Copy every item below word for word, without changing any of the text.
--*--
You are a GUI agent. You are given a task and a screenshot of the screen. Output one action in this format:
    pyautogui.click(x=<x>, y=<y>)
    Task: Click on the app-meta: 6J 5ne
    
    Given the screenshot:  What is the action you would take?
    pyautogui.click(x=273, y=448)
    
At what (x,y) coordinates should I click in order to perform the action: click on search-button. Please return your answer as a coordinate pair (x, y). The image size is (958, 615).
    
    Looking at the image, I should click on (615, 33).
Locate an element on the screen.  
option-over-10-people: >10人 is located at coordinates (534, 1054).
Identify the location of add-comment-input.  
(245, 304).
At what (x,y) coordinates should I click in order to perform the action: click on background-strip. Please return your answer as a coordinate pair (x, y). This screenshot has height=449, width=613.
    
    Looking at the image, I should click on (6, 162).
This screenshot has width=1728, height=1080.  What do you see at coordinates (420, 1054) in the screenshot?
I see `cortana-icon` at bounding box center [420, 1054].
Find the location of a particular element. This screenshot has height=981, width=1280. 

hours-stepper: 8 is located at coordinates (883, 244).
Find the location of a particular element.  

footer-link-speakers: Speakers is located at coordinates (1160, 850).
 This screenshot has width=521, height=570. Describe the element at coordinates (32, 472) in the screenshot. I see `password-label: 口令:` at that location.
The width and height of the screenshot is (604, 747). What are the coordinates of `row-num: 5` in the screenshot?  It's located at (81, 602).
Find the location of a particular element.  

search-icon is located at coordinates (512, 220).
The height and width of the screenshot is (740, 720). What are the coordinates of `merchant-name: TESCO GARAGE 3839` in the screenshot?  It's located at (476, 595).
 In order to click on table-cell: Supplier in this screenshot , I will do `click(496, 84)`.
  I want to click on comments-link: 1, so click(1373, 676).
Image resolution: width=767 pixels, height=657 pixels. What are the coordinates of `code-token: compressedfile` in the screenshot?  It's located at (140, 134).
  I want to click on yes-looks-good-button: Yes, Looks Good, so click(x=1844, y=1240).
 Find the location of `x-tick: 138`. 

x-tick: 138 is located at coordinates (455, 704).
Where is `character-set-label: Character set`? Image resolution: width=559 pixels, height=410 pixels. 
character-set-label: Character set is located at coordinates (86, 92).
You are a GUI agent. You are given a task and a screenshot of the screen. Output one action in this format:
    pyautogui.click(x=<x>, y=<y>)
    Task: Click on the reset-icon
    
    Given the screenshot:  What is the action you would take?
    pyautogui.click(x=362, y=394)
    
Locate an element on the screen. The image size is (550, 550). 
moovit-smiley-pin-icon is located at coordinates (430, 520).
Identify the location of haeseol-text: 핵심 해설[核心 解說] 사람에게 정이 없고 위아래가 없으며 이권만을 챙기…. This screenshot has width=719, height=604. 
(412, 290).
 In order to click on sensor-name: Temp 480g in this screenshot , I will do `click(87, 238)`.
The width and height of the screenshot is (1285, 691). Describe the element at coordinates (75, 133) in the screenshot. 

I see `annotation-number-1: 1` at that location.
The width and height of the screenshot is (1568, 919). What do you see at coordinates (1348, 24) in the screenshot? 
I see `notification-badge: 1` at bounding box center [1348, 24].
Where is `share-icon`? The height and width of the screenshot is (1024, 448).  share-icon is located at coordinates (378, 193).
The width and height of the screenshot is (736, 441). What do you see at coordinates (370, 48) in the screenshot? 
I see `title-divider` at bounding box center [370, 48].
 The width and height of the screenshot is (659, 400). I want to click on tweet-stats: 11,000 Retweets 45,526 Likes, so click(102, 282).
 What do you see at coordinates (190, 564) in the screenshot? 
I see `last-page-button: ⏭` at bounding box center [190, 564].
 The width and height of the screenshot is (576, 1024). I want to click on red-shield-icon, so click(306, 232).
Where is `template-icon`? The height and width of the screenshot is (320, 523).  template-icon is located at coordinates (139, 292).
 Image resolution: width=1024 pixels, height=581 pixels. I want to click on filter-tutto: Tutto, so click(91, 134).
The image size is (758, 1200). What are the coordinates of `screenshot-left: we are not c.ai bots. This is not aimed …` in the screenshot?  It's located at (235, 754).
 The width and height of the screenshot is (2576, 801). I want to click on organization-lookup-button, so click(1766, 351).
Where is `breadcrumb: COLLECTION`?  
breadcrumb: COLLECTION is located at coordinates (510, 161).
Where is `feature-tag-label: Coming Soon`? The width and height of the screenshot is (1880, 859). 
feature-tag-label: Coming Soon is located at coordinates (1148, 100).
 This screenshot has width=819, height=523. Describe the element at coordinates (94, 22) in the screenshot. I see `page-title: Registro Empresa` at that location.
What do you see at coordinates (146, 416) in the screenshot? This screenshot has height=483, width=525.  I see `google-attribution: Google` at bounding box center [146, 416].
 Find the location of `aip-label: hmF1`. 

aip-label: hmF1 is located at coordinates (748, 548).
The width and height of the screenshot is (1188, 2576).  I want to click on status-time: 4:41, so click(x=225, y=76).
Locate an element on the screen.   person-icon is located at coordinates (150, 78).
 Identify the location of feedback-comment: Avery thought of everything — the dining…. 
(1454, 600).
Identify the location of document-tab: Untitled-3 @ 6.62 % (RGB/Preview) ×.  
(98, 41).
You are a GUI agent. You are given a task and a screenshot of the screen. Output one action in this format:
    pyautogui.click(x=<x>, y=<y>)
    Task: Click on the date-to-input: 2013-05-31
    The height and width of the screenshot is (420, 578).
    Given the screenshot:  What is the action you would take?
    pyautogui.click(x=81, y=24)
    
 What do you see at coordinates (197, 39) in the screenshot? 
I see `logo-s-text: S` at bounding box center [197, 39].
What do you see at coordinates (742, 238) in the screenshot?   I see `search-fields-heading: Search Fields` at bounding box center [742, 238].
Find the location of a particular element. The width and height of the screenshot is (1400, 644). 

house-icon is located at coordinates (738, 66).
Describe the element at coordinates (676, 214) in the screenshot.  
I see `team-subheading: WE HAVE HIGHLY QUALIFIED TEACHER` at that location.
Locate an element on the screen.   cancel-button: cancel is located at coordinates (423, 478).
--*--
◆ Worked solution
You are a GUI agent. You are given a task and a screenshot of the screen. Output one action in this format:
    pyautogui.click(x=<x>, y=<y>)
    Task: Click on the app-meta: 6J 5ne
    
    Given the screenshot:  What is the action you would take?
    pyautogui.click(x=273, y=448)
    
At what (x,y) coordinates should I click in order to perform the action: click on search-button. Please return your answer as a coordinate pair (x, y). The image size is (958, 615).
    
    Looking at the image, I should click on (615, 33).
Locate an element on the screen.  
option-over-10-people: >10人 is located at coordinates (534, 1054).
Identify the location of add-comment-input.  
(245, 304).
At what (x,y) coordinates should I click in order to perform the action: click on background-strip. Please return your answer as a coordinate pair (x, y). This screenshot has height=449, width=613.
    
    Looking at the image, I should click on (6, 162).
This screenshot has width=1728, height=1080.  What do you see at coordinates (420, 1054) in the screenshot?
I see `cortana-icon` at bounding box center [420, 1054].
Find the location of a particular element. This screenshot has height=981, width=1280. 

hours-stepper: 8 is located at coordinates (883, 244).
Find the location of a particular element.  

footer-link-speakers: Speakers is located at coordinates (1160, 850).
 This screenshot has width=521, height=570. Describe the element at coordinates (32, 472) in the screenshot. I see `password-label: 口令:` at that location.
The width and height of the screenshot is (604, 747). What are the coordinates of `row-num: 5` in the screenshot?  It's located at (81, 602).
Find the location of a particular element.  

search-icon is located at coordinates (512, 220).
The height and width of the screenshot is (740, 720). What are the coordinates of `merchant-name: TESCO GARAGE 3839` in the screenshot?  It's located at (476, 595).
 In order to click on table-cell: Supplier in this screenshot , I will do `click(496, 84)`.
  I want to click on comments-link: 1, so click(1373, 676).
Image resolution: width=767 pixels, height=657 pixels. What are the coordinates of `code-token: compressedfile` in the screenshot?  It's located at (140, 134).
  I want to click on yes-looks-good-button: Yes, Looks Good, so click(x=1844, y=1240).
 Find the location of `x-tick: 138`. 

x-tick: 138 is located at coordinates (455, 704).
Where is `character-set-label: Character set`? Image resolution: width=559 pixels, height=410 pixels. 
character-set-label: Character set is located at coordinates (86, 92).
You are a GUI agent. You are given a task and a screenshot of the screen. Output one action in this format:
    pyautogui.click(x=<x>, y=<y>)
    Task: Click on the reset-icon
    
    Given the screenshot:  What is the action you would take?
    pyautogui.click(x=362, y=394)
    
Locate an element on the screen. The image size is (550, 550). 
moovit-smiley-pin-icon is located at coordinates (430, 520).
Identify the location of haeseol-text: 핵심 해설[核心 解說] 사람에게 정이 없고 위아래가 없으며 이권만을 챙기…. This screenshot has width=719, height=604. 
(412, 290).
 In order to click on sensor-name: Temp 480g in this screenshot , I will do `click(87, 238)`.
The width and height of the screenshot is (1285, 691). Describe the element at coordinates (75, 133) in the screenshot. 

I see `annotation-number-1: 1` at that location.
The width and height of the screenshot is (1568, 919). What do you see at coordinates (1348, 24) in the screenshot? 
I see `notification-badge: 1` at bounding box center [1348, 24].
Where is `share-icon`? The height and width of the screenshot is (1024, 448).  share-icon is located at coordinates (378, 193).
The width and height of the screenshot is (736, 441). What do you see at coordinates (370, 48) in the screenshot? 
I see `title-divider` at bounding box center [370, 48].
 The width and height of the screenshot is (659, 400). I want to click on tweet-stats: 11,000 Retweets 45,526 Likes, so click(102, 282).
 What do you see at coordinates (190, 564) in the screenshot? 
I see `last-page-button: ⏭` at bounding box center [190, 564].
 The width and height of the screenshot is (576, 1024). I want to click on red-shield-icon, so click(306, 232).
Where is `template-icon`? The height and width of the screenshot is (320, 523).  template-icon is located at coordinates (139, 292).
 Image resolution: width=1024 pixels, height=581 pixels. I want to click on filter-tutto: Tutto, so click(91, 134).
The image size is (758, 1200). What are the coordinates of `screenshot-left: we are not c.ai bots. This is not aimed …` in the screenshot?  It's located at (235, 754).
 The width and height of the screenshot is (2576, 801). I want to click on organization-lookup-button, so click(1766, 351).
Where is `breadcrumb: COLLECTION`?  
breadcrumb: COLLECTION is located at coordinates (510, 161).
Where is `feature-tag-label: Coming Soon`? The width and height of the screenshot is (1880, 859). 
feature-tag-label: Coming Soon is located at coordinates (1148, 100).
 This screenshot has width=819, height=523. Describe the element at coordinates (94, 22) in the screenshot. I see `page-title: Registro Empresa` at that location.
What do you see at coordinates (146, 416) in the screenshot? This screenshot has height=483, width=525.  I see `google-attribution: Google` at bounding box center [146, 416].
 Find the location of `aip-label: hmF1`. 

aip-label: hmF1 is located at coordinates (748, 548).
The width and height of the screenshot is (1188, 2576).  I want to click on status-time: 4:41, so click(x=225, y=76).
Locate an element on the screen.   person-icon is located at coordinates (150, 78).
 Identify the location of feedback-comment: Avery thought of everything — the dining…. 
(1454, 600).
Identify the location of document-tab: Untitled-3 @ 6.62 % (RGB/Preview) ×.  
(98, 41).
You are a GUI agent. You are given a task and a screenshot of the screen. Output one action in this format:
    pyautogui.click(x=<x>, y=<y>)
    Task: Click on the date-to-input: 2013-05-31
    The height and width of the screenshot is (420, 578).
    Given the screenshot:  What is the action you would take?
    pyautogui.click(x=81, y=24)
    
 What do you see at coordinates (197, 39) in the screenshot? 
I see `logo-s-text: S` at bounding box center [197, 39].
What do you see at coordinates (742, 238) in the screenshot?   I see `search-fields-heading: Search Fields` at bounding box center [742, 238].
Find the location of a particular element. The width and height of the screenshot is (1400, 644). 

house-icon is located at coordinates (738, 66).
Describe the element at coordinates (676, 214) in the screenshot.  
I see `team-subheading: WE HAVE HIGHLY QUALIFIED TEACHER` at that location.
Locate an element on the screen.   cancel-button: cancel is located at coordinates (423, 478).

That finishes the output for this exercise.